Someone may point out that rights themselves involve violence, and therefore contradict what I just said. Not at all: in fact, the best way to fulfill the purpose of rights (to protect the individual’s freedom) is by building a social structure and social institutions which makes the exercise of rights unnecessary. Anarchists are not keen to use force to stop crime, but they are very keen to create a society where the motivations for crime disappear.

7 thoughts on “Rights are NOT granted to you by the government or God.

  1. […] that rights cannot be granted by any person or group, that the mother cannot grant a child rights any more than the State or God can. But then he speaks as if the actual act of abortion entailed that the mother grants or does not […]
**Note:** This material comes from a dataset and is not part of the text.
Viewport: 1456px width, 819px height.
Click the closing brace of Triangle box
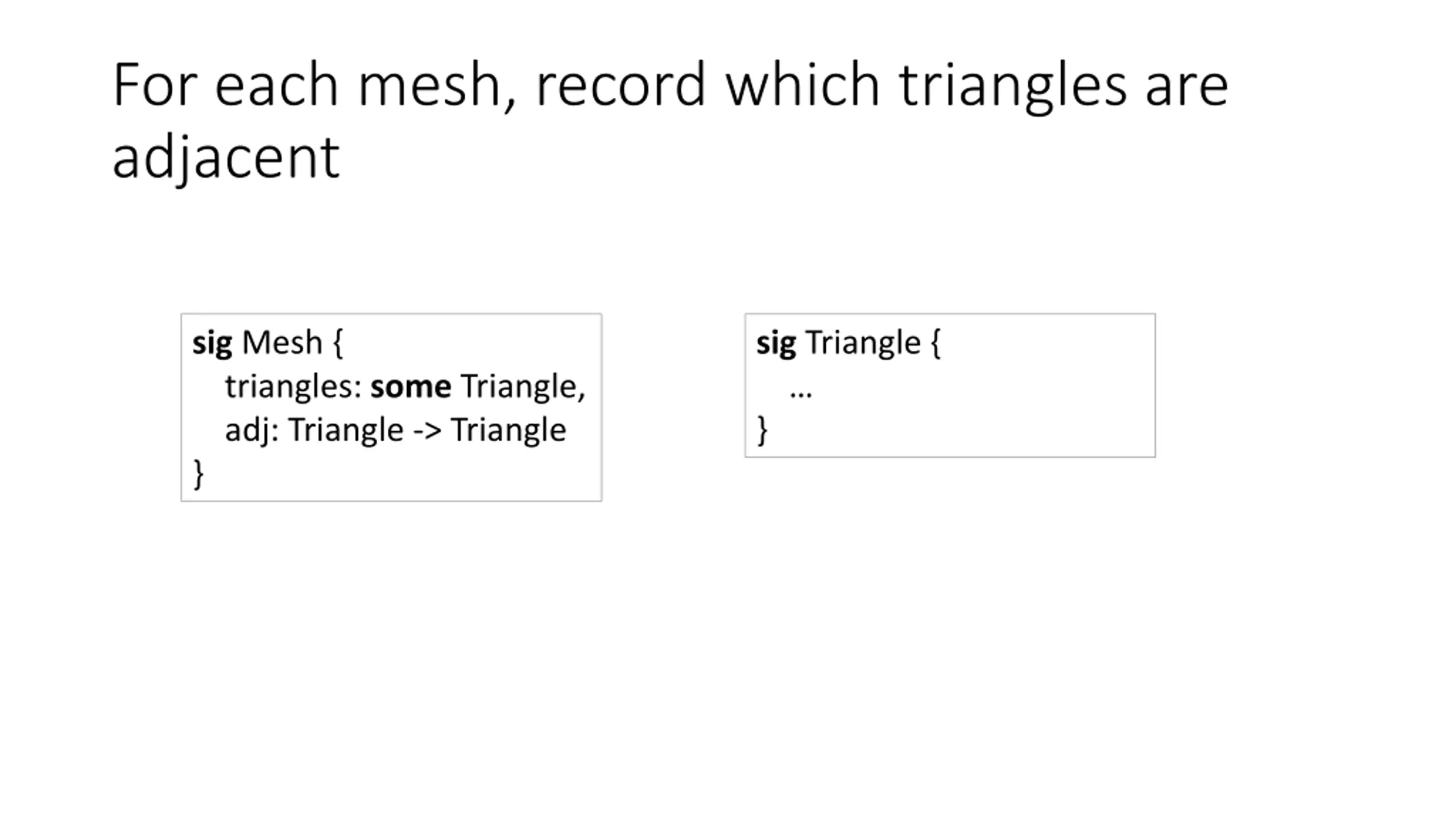coord(762,431)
  2. […] of these are possible origins for rights. As I point out in this entry, constitutions and gods are not sources of rights, since ethics cannot be conferred by legal or […]

  3. David Shestokas October 25, 2013 at 11:26

    This is a great defense of what I have referred to as Secular Natural Law. Some things in nature simply “are”. It’s actually quite compatible with the concept of “Divine Natural Law”, and ultimately comes out in the same place. The issue of “granting” is quite apart, I believe. The critical thing is that “natural rights” exist, much like the cited law of gravity.

  4. dan October 13, 2014 at 08:07

    What a bunch of dribble. You have nothing unless granted by a government, king, cesar, pharaoh, chieftain or other organisation of force. The unique thing about the USA is the idea of individual freedom granted by god. The “founding fathers” were a bunch of guys who drank beer together every day who knew that 99% of people believed in god and used this fact to wrest sovereignty away from the King. They told the population that god was going to do something differently this time and place sovereignty into each individual instead of a king. Brilliant! This idea was the birth of individual rights protected by force. Government is nothing but force and there is no god. The next idea needed in the USA is an expansion of the definition of religion so that government will be able to recognize the emergence of new religions so as to refrain from passing laws respecting their establishment. Environmentalism, an emerging religion, is becoming established by force in the USA because government fails to recognize it as a self-limiting belief system based on faith.This will serve to break the the idea of individual rights wresting sovereignty away from the individual back to a king, cesar, pharaoh, chieftain or other organisation of force.